I am not against EMRs (electronic medical records). The key is that it has to work for me and not the other way around. To be fair to these EMR companies, that will never work if all the doctor is trying to do is massage the note so they optimize his payment. In other words, as long as the doctor is working for the government or insurance company, a perfect EMR will not exist.
What if the doctor didn’t work for the gov’t or insurance companies? What if the physician put up his/her own shingle and charged patients a reasonable monthly fee to see them? What would he/she use? Personally, I considered going back to paper charts. There are a few problems, however. One is office space. The second is the on-call issue. Being able to access charts 24/7 is a nice value to patients when they need a prescription, etc and it is nighttime or you are out of town.
I have been doing direct primary care for about 6 months now. I am about half way filled and I started my practice from scratch. In other words, I did not have a full panel to pull from when I made the decision that I was all in for DPC. That put me at a financial disadvantage but it also meant I was not locked into any computer system. I had seen some options for EMRs for DPC at conferences but the guy that really convinced me that this type of practice was for me was also the guy who has his own system. Josh Umbehr at Atlas.MD is one of the pioneers in direct primary care. Not only has he figured how to make his practice successful but he has also developed a reasonable costing cloud EMR for others to rent. (Full disclosure: Josh has his ad on this site and I use EMR his product in exchange for that space).
So do I like the Atlas.MD product? Absolutely. Now there was some things to get used to, however. I had used Allscripts, Centricity, and others so I was proficient in EMR use. The problem is that what I really was used to was writing a note so it codes correctly. Trying to forget all that was tough. I had to relearn how to make a chart that was about narrative and care. I needed to make my notes work for me to protect me in case of a lawsuit but more importantly, tell a story so that I can continue with good care the next time the patient came. The Atlas.MD product allows me to do that. That isn’t its strongest advantage, though. The Atlas.MD let’s me bill the patient monthly without having to think about it. When patients join, they have to build their chart on my website (so I don’t have to) and then enter their credit card. Each month, their fee is pulled and I get paid. No fuss, no muss. The Atlas.MD also allows me to use my smartphone for everything. I can access charts, fax prescriptions, send text message, send emails, and so much more. This EMR lets me do almost everything I used to do on the other products but in a much simpler way. Oh, and each communication via email or text is automatically routed through the EMR and saved in the patient’s chart. In other words, I don’t have to type it in later.

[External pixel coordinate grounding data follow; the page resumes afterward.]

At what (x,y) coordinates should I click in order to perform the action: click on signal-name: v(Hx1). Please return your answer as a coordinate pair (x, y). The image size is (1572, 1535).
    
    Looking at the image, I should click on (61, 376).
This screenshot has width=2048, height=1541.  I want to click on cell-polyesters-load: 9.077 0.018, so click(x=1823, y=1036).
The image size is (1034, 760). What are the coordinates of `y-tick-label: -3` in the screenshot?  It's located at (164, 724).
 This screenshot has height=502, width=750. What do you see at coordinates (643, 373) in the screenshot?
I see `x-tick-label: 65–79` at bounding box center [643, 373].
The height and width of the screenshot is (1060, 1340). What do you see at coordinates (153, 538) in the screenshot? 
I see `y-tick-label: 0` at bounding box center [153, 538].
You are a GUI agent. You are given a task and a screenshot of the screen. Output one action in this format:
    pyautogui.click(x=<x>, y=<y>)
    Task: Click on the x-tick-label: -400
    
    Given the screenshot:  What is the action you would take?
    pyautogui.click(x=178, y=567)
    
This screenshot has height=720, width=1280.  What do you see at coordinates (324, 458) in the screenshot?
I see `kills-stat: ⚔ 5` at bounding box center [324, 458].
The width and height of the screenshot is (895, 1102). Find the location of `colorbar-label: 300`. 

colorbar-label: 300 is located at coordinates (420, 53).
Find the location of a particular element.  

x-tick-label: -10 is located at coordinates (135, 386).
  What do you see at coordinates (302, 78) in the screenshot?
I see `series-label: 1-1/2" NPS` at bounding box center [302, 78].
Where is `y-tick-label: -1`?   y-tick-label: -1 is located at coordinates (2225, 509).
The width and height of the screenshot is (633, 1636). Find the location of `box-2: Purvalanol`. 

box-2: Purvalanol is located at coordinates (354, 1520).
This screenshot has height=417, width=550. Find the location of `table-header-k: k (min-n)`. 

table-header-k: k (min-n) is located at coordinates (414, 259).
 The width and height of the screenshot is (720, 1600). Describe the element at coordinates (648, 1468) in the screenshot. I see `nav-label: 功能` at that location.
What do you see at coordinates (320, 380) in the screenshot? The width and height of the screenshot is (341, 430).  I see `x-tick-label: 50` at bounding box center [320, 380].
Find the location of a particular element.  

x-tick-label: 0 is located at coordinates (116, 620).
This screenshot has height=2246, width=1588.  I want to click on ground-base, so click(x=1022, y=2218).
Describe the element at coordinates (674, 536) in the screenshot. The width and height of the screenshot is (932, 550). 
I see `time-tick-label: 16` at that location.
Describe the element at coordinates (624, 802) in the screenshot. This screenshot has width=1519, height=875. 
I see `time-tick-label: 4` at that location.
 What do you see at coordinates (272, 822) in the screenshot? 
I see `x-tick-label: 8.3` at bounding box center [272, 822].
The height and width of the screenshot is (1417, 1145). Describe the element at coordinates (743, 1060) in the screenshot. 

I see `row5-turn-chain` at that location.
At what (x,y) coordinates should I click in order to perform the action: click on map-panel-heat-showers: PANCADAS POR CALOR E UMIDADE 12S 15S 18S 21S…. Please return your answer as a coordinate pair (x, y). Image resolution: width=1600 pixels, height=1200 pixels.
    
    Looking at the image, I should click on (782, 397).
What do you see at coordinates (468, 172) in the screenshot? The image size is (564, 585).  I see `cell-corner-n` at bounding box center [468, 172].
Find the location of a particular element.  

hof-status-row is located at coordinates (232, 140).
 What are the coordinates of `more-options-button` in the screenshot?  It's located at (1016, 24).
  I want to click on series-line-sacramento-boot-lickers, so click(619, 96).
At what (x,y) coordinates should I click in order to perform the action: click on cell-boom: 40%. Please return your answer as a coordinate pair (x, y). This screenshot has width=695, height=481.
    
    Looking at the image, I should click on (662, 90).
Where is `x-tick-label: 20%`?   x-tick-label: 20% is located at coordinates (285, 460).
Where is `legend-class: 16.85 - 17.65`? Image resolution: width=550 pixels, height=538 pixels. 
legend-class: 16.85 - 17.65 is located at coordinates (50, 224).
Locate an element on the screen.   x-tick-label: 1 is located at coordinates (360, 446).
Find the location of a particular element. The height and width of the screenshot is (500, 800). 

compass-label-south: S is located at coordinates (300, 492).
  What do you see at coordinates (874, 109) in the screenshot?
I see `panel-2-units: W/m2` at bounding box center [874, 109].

I wanted to do this review for a while now. If anyone is interested in more information, just email me or go to the Atlas.MD website. I do not get a commission or referral fee. Could this product be better? Sure. Everything could be better and I think they really do a good job taking feedback to update their system. There is a happy medium between wanting perfection in an EMR versus realizing you don’t need all those bells and whistles any more because you are not shackled to the gov’t or insurance system. When you get to that point, like I finally did, you realize that this product may be the best medical record system for your direct primary care practice.